Posted on Aug 23, 2021 at 8:10 am

The students “will be vaccinated during school hours on the school premises, subject to parental consent,” said the Israeli government at the start of the school year on September 1.

Students under the age of 12 must have parental consent to be tested for the coronavirus.

In locations with high contamination rates, secondary schools must ensure that 70% of the students in a class are vaccinated. Otherwise, according to the government statement, the courses must be held online.

The Hebrew state has seen a surge in contamination related to the spread of the Delta variant for a few weeks now, after being one of the first countries to launch an extensive vaccination campaign in December and then this summer to approve a third dose of vaccination for people 40 and over Years.

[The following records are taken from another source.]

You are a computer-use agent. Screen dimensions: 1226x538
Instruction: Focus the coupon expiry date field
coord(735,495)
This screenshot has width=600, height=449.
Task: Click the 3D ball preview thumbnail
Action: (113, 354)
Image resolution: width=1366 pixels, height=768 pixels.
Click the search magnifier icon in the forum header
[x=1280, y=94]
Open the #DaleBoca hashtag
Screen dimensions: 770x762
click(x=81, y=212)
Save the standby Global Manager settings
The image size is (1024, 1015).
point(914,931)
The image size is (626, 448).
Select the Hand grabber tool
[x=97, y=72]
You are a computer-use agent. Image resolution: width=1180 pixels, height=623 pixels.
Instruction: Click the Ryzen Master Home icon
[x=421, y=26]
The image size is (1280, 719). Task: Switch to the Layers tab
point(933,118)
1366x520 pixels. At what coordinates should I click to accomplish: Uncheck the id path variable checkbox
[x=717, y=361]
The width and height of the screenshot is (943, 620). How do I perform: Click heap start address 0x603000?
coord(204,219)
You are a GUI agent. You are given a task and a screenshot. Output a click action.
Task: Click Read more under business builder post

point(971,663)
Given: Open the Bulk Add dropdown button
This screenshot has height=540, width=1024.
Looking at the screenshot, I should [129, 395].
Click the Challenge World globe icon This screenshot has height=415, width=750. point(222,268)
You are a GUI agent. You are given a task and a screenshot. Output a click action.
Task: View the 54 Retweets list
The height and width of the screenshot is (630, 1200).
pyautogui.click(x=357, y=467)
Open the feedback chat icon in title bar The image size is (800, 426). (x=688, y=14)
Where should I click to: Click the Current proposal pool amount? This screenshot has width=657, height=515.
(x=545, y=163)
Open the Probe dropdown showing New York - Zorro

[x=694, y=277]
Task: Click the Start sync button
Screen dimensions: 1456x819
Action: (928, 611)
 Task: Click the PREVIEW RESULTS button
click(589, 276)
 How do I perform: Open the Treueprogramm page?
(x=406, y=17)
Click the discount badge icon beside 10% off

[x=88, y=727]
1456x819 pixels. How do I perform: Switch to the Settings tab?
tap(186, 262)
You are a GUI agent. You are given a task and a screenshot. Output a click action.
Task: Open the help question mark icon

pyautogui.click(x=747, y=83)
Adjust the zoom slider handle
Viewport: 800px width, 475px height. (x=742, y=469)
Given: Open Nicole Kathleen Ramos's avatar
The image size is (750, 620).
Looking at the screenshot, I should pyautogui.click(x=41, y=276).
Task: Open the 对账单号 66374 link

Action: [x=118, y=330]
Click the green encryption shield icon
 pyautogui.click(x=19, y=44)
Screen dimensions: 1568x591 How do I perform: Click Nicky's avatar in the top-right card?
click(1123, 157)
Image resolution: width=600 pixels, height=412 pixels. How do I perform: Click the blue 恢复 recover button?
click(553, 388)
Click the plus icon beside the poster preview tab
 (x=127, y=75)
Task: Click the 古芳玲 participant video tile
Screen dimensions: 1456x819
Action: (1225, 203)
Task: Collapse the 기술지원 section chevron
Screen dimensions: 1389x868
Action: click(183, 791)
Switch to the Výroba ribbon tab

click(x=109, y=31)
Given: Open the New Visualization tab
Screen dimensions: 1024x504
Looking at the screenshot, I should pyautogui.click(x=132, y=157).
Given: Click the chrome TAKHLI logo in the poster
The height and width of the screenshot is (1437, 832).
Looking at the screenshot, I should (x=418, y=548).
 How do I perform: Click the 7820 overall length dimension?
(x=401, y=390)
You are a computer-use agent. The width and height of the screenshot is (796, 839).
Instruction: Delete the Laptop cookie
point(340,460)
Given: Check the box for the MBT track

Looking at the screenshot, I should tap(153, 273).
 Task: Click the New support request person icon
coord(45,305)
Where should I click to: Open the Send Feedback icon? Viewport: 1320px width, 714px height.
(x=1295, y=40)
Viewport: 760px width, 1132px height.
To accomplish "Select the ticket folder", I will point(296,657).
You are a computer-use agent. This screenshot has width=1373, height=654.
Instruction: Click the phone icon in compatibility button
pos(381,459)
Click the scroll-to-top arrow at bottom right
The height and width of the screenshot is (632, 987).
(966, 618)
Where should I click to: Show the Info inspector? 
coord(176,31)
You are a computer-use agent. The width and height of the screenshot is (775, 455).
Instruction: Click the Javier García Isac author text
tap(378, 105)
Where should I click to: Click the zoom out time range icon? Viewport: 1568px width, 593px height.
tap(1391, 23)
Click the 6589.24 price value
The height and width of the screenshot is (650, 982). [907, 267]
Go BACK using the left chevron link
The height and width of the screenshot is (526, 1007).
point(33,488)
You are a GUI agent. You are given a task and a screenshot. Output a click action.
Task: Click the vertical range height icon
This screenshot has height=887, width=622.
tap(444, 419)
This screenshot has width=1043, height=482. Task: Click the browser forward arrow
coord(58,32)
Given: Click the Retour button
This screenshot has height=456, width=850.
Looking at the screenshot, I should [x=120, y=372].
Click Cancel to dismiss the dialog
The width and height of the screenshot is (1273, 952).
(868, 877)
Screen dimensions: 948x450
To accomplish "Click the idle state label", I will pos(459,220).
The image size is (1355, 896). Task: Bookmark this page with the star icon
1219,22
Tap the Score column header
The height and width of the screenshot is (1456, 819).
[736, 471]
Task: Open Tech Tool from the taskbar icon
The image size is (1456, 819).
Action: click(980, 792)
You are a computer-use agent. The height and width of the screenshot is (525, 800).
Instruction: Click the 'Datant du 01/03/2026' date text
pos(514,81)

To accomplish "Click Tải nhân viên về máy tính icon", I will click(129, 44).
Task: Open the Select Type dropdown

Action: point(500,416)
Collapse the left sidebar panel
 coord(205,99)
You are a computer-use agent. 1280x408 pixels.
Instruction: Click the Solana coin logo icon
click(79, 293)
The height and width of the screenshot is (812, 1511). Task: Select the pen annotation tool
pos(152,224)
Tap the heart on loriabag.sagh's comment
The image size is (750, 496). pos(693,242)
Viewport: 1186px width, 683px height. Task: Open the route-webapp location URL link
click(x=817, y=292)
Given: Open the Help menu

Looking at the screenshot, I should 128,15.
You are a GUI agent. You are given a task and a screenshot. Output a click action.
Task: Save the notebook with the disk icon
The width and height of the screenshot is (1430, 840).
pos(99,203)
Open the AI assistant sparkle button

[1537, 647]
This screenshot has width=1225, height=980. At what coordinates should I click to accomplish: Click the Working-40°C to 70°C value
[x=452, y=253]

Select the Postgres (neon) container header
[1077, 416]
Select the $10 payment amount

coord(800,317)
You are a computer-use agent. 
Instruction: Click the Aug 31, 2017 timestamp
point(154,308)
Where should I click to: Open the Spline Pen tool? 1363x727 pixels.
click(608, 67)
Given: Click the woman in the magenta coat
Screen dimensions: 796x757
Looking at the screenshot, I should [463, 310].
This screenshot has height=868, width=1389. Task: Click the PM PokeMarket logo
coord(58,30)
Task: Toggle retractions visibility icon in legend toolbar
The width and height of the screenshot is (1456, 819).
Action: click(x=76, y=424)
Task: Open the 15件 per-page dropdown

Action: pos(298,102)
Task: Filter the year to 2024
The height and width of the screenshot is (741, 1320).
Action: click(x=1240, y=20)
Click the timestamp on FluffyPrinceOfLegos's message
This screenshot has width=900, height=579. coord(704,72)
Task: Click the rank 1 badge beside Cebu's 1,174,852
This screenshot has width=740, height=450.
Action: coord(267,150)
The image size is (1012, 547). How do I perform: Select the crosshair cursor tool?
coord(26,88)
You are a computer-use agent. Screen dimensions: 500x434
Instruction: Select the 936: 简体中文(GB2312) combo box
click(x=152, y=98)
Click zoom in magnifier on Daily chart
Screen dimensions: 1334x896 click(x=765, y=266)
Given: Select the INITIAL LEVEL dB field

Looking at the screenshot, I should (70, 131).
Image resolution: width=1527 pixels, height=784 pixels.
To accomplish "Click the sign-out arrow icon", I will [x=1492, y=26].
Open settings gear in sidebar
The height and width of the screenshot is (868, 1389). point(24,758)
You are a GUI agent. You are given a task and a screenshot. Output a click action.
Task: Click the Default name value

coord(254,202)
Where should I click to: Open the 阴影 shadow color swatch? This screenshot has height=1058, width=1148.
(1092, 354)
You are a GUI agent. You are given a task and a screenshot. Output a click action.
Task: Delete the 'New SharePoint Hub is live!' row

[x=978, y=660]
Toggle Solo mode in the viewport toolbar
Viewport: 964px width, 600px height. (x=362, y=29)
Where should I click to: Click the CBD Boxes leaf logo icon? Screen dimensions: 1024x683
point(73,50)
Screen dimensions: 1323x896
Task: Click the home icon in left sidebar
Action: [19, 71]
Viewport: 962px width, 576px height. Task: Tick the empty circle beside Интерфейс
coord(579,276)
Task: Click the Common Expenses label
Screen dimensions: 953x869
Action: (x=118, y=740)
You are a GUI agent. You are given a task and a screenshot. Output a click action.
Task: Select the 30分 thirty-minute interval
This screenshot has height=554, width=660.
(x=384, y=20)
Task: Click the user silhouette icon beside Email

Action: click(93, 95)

About 30% of adolescents aged 12-15 received two doses of the vaccine, a lower percentage than other populations, authorities said.

The country launched a campaign on Sunday with serological tests for children aged three and over to check the antibodies these children develop before the start of the school year to see if they are already contaminated.

Those who have developed enough antibodies will not be forced to self-isolate when exposed to an infected person, which limits problems in schools, authorities said.

In total, more than 990,000 contaminations were officially registered in Israel, including more than 6,800 deaths. More than 5.4 million people received two doses of the vaccine, 58% of the population and about 1.2 million a third.